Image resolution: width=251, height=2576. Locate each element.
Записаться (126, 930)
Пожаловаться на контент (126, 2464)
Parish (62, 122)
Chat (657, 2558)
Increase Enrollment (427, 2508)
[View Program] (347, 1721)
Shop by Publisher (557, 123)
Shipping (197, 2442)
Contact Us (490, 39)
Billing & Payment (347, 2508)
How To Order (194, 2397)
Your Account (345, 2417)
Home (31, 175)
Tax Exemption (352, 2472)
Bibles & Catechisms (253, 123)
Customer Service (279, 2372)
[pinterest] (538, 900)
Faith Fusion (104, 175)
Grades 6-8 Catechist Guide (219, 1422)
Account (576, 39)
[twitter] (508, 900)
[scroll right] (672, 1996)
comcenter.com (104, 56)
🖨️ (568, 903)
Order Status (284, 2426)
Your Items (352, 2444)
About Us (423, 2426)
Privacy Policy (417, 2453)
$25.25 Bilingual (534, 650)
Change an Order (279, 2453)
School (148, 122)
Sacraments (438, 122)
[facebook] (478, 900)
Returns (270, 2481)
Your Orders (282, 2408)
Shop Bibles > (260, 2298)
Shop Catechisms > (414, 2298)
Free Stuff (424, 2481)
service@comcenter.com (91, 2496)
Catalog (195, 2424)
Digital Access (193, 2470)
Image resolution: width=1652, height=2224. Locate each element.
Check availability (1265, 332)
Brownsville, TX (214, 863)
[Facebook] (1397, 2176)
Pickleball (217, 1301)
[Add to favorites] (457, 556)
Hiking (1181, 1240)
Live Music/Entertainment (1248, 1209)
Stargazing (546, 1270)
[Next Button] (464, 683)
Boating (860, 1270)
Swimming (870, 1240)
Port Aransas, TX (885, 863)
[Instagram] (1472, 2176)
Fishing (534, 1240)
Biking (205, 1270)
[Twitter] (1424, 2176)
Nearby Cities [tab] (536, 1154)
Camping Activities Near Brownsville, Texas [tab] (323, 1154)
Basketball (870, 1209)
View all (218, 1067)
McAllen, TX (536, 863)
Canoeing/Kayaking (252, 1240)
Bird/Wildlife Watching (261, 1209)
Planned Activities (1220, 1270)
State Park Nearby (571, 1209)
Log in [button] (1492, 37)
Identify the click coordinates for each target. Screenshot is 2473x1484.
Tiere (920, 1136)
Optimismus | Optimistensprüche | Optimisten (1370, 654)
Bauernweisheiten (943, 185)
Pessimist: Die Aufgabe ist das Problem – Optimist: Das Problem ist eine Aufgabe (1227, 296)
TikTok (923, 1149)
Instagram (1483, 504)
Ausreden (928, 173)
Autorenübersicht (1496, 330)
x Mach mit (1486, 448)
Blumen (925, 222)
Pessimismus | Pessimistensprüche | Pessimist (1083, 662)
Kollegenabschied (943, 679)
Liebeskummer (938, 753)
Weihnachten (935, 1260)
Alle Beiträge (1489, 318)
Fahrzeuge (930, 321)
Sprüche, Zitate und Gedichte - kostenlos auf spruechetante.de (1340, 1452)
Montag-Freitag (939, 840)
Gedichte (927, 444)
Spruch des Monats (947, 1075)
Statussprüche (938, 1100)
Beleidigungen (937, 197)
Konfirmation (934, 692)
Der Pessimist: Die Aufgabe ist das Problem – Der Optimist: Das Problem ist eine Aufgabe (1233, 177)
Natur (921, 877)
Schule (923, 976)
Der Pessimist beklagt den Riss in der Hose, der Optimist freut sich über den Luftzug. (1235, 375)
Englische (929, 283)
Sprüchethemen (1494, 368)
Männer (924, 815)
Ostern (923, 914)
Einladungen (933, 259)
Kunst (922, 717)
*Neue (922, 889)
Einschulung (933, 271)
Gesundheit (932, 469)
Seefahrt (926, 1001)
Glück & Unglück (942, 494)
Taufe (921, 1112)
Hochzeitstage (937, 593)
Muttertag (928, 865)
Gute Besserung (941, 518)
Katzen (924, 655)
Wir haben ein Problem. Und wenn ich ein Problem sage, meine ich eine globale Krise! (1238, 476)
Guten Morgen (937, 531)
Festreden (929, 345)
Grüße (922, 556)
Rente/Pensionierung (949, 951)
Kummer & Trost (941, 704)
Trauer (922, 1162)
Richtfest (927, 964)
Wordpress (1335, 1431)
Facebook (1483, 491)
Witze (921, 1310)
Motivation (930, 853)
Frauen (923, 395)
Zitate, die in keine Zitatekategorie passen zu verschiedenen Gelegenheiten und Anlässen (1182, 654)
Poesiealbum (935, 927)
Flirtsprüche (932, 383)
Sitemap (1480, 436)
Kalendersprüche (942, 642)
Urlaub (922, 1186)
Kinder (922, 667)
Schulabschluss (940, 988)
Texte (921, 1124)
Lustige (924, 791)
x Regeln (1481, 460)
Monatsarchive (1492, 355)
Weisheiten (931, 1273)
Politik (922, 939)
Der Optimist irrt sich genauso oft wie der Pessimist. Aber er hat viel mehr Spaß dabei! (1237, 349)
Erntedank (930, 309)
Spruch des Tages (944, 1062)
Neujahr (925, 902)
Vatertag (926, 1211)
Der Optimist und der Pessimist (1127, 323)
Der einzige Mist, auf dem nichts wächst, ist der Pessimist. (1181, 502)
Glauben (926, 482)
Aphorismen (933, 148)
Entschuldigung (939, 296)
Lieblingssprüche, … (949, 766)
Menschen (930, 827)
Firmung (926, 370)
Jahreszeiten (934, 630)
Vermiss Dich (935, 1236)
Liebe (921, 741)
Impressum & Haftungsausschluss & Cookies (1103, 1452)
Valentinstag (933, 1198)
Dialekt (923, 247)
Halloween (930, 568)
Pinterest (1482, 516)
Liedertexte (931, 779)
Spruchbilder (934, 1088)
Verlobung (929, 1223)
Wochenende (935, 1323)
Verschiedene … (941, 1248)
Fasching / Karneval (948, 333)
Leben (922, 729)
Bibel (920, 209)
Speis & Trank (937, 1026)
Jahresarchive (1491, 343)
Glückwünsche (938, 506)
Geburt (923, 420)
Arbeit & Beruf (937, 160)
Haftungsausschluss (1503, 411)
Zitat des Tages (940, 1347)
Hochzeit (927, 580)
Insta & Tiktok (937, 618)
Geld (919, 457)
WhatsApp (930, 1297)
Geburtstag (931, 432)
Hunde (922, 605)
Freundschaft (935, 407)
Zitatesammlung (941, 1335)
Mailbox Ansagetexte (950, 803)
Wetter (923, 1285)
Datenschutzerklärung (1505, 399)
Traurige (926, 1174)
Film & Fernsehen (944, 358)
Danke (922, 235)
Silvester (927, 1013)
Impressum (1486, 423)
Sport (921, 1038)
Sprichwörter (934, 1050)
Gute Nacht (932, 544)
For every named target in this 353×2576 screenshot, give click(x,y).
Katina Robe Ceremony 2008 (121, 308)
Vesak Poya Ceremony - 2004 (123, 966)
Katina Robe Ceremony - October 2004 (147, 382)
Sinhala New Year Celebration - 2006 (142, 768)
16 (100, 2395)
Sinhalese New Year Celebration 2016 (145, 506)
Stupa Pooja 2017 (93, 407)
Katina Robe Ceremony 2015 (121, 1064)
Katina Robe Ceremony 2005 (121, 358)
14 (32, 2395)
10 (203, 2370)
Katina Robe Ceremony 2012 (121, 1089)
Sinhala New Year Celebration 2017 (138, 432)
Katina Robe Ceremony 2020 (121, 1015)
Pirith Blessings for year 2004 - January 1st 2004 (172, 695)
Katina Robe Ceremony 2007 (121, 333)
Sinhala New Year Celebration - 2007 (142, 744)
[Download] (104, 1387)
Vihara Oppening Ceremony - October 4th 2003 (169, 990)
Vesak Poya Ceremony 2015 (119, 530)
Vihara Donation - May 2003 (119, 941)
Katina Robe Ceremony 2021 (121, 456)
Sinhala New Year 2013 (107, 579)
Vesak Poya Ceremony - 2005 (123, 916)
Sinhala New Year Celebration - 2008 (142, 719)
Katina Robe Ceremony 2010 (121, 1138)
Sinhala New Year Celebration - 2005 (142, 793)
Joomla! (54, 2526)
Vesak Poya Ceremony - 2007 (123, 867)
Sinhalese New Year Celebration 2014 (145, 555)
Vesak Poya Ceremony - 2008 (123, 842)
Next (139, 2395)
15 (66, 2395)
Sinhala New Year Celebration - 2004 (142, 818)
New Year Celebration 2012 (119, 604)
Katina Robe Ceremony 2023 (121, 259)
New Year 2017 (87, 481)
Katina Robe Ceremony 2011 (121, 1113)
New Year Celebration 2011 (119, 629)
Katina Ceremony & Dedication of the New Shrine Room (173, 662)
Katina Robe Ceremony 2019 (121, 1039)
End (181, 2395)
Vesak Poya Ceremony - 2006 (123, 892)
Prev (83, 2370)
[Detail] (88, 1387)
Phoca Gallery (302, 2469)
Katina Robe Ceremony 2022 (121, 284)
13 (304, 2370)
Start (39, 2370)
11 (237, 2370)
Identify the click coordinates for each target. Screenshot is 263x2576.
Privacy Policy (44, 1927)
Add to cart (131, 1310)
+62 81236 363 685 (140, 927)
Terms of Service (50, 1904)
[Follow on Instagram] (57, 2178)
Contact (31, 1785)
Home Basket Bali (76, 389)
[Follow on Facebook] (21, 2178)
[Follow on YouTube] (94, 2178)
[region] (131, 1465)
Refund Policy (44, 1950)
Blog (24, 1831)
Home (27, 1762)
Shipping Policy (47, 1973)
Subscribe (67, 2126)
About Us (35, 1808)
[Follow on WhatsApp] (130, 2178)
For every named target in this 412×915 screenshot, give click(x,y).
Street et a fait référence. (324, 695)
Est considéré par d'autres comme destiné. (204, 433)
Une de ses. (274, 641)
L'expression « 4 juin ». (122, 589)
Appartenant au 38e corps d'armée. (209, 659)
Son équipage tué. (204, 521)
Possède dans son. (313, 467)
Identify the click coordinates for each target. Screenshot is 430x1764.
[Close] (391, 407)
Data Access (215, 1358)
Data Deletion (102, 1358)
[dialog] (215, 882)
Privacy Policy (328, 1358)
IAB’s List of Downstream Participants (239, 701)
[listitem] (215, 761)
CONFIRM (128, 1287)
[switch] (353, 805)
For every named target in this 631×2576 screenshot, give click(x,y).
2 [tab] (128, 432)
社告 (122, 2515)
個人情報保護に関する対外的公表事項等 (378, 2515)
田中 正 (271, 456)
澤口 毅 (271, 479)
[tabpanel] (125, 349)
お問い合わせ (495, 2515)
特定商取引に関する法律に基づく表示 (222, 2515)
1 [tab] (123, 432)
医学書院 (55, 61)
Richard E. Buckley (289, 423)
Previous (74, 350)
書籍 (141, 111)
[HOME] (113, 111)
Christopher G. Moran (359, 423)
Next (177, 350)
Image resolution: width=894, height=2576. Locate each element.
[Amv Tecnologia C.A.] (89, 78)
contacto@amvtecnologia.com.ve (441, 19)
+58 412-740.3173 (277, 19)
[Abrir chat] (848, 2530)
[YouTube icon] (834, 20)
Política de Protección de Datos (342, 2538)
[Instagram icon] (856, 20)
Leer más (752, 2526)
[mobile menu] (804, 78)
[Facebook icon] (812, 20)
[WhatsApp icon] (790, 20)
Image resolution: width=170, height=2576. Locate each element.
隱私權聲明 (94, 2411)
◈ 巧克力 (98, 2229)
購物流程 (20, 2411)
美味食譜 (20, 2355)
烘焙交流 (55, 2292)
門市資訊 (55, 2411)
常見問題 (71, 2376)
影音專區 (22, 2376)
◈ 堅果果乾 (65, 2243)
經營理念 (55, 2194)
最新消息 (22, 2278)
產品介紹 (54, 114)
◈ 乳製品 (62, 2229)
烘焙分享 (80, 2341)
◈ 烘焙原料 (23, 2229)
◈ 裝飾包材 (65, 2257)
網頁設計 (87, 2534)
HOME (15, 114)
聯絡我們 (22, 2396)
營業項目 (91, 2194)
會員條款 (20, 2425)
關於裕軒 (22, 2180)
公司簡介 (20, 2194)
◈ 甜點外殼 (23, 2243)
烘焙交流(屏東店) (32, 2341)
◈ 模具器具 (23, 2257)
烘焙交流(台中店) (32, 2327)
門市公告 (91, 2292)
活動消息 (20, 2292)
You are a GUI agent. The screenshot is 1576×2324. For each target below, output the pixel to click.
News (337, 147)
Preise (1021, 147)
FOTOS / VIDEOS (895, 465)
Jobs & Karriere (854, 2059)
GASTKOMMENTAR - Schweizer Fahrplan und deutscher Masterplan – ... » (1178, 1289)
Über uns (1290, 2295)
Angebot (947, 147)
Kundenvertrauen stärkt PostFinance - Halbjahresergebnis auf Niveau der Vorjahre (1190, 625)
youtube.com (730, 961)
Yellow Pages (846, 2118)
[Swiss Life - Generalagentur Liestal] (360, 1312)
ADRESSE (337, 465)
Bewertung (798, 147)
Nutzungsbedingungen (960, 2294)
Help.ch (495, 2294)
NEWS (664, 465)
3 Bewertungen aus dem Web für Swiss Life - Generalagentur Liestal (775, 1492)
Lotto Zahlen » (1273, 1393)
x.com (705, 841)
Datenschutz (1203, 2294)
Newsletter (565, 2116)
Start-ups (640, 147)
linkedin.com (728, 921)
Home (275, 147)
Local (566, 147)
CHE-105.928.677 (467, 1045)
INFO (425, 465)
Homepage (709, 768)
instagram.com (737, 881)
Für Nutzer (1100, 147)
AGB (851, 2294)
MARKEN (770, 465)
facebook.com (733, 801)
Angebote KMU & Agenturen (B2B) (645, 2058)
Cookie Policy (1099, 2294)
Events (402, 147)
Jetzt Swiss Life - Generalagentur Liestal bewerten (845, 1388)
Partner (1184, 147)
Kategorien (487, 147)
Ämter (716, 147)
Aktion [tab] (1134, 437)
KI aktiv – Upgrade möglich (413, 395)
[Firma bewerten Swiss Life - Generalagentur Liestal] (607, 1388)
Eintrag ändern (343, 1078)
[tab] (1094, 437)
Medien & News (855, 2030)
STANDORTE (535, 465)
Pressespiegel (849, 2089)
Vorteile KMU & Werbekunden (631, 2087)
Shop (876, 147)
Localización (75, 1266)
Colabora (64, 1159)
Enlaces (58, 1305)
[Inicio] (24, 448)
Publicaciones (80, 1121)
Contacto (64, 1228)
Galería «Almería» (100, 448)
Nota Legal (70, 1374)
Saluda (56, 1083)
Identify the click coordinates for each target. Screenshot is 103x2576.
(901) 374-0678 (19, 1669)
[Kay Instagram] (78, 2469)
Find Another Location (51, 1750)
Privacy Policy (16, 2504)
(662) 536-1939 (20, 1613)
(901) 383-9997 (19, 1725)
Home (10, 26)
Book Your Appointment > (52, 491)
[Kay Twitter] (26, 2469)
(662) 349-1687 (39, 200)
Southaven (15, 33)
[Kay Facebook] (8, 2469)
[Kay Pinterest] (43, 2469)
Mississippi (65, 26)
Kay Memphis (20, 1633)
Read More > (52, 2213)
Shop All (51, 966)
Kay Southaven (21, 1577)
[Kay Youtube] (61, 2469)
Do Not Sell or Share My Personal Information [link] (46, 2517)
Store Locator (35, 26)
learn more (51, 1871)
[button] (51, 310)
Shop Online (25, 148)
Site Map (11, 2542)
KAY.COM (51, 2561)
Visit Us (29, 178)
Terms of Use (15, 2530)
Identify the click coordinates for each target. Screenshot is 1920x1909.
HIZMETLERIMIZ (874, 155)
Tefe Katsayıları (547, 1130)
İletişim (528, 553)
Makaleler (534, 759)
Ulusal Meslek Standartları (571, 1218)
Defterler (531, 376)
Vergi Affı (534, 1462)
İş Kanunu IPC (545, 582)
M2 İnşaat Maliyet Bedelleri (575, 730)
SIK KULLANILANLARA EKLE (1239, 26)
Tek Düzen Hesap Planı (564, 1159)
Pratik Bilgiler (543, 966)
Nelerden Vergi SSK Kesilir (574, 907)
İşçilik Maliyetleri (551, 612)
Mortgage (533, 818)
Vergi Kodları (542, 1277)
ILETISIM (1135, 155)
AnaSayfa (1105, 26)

--------------------------------------------------

◆ Work to be completed ◆
In the answer, the lines from the first line of the data above through the line containing "Hiking (1181, 1240)" must appear exactly as written, with nothing else.

◆ Exercise result ◆
Image resolution: width=251, height=2576. Locate each element.
Записаться (126, 930)
Пожаловаться на контент (126, 2464)
Parish (62, 122)
Chat (657, 2558)
Increase Enrollment (427, 2508)
[View Program] (347, 1721)
Shop by Publisher (557, 123)
Shipping (197, 2442)
Contact Us (490, 39)
Billing & Payment (347, 2508)
How To Order (194, 2397)
Your Account (345, 2417)
Home (31, 175)
Tax Exemption (352, 2472)
Bibles & Catechisms (253, 123)
Customer Service (279, 2372)
[pinterest] (538, 900)
Faith Fusion (104, 175)
Grades 6-8 Catechist Guide (219, 1422)
Account (576, 39)
[twitter] (508, 900)
[scroll right] (672, 1996)
comcenter.com (104, 56)
🖨️ (568, 903)
Order Status (284, 2426)
Your Items (352, 2444)
About Us (423, 2426)
Privacy Policy (417, 2453)
$25.25 Bilingual (534, 650)
Change an Order (279, 2453)
School (148, 122)
Sacraments (438, 122)
[facebook] (478, 900)
Returns (270, 2481)
Your Orders (282, 2408)
Shop Bibles > (260, 2298)
Shop Catechisms > (414, 2298)
Free Stuff (424, 2481)
service@comcenter.com (91, 2496)
Catalog (195, 2424)
Digital Access (193, 2470)
Image resolution: width=1652, height=2224. Locate each element.
Check availability (1265, 332)
Brownsville, TX (214, 863)
[Facebook] (1397, 2176)
Pickleball (217, 1301)
[Add to favorites] (457, 556)
Hiking (1181, 1240)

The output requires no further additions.